The robotic nozzle unit may further comprise a vision system. In this way, it is possible to detect areas that need further cleaning based on direct real-time measuring.

Additionally, the fluid section of the first body part may comprise a first annular wall and a second annular wall, the one wall having a smaller diameter than the other wall in order for the one wall to slide inside the other wall. In this way, a delay system may be achieved for letting the fluid from the fluid inlet press the second body part away from the first body part. In the first position, i.e. closed position, the annular walls cover each other, and no fluid may flow to the inside of the annular walls. In the second position, i.e. open flow position, the two annular walls are no longer covering each other along the longitudinal wall axis, and fluid may enter the inside of the walls, and the fluid inlet will be in fluid communication with the nozzle part via the inside volume of the second annular wall.

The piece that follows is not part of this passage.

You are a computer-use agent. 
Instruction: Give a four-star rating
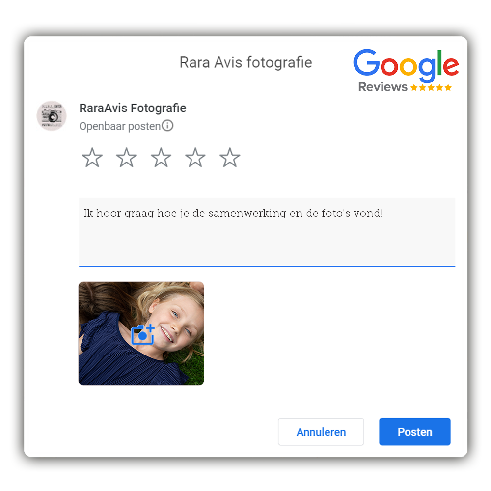coord(195,157)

In a further embodiment, the robotic nozzle system may comprise a valve for facilitating fluid flow from one body part to another body part and/or from a body part to the nozzle part. In an embodiment, the valve may be a piston that lets fluid pass when a threshold pressure is present.

Furthermore, the nozzle part may be slidably arranged along the nozzle axis.

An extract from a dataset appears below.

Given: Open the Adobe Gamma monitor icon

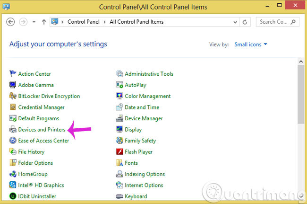Looking at the screenshot, I should (13, 85).

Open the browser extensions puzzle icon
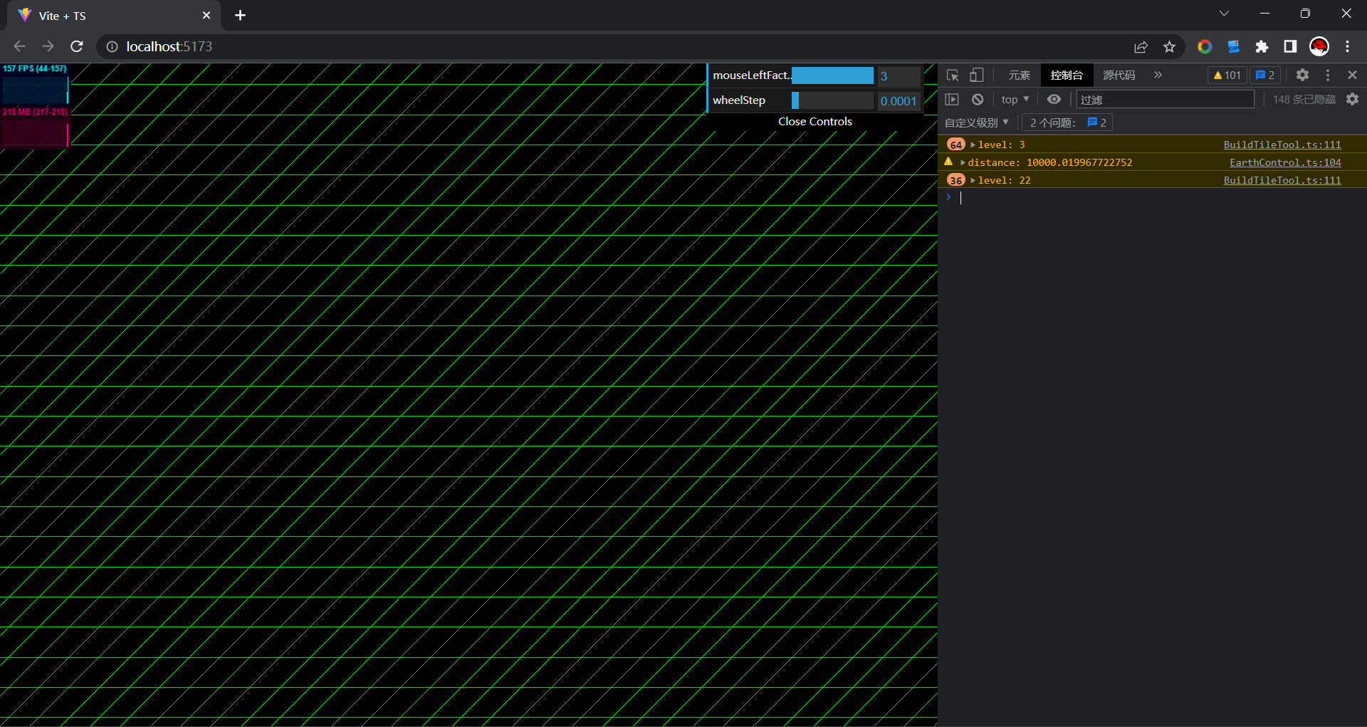[x=1262, y=46]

Also, fluid pressure may cause the nozzle part to move to a second position, i.e. an open position where fluid may expel from the nozzle. In this way, it is achieved that the fluid pressure automatically causes the nozzle to move.

Moreover, the nozzle part may be forced to move along the nozzle axis by pressure from water entering the fluid inlet.

In addition, the nozzle part may be moved along the nozzle axis by a fluid pressure on the fluid inlet of 0,1 bar to 300 bar, more preferable between 0.1 bar and 250 bar, or 0.2 bar-10 bar, more preferably of 0.35-8 bar, most preferably of 0.5 bar-6 bar. In this way, it is achieved that the pressure directly from the fluid supply, e.g. water supply, is enough to activate the nozzle part. The fluid pressure of the fluid inlet may be higher than 10 bar, more specifically higher than 100 bar, more specifically higher than 150 bar, more specifically higher than 200 bar, more specifically higher than 300 bar.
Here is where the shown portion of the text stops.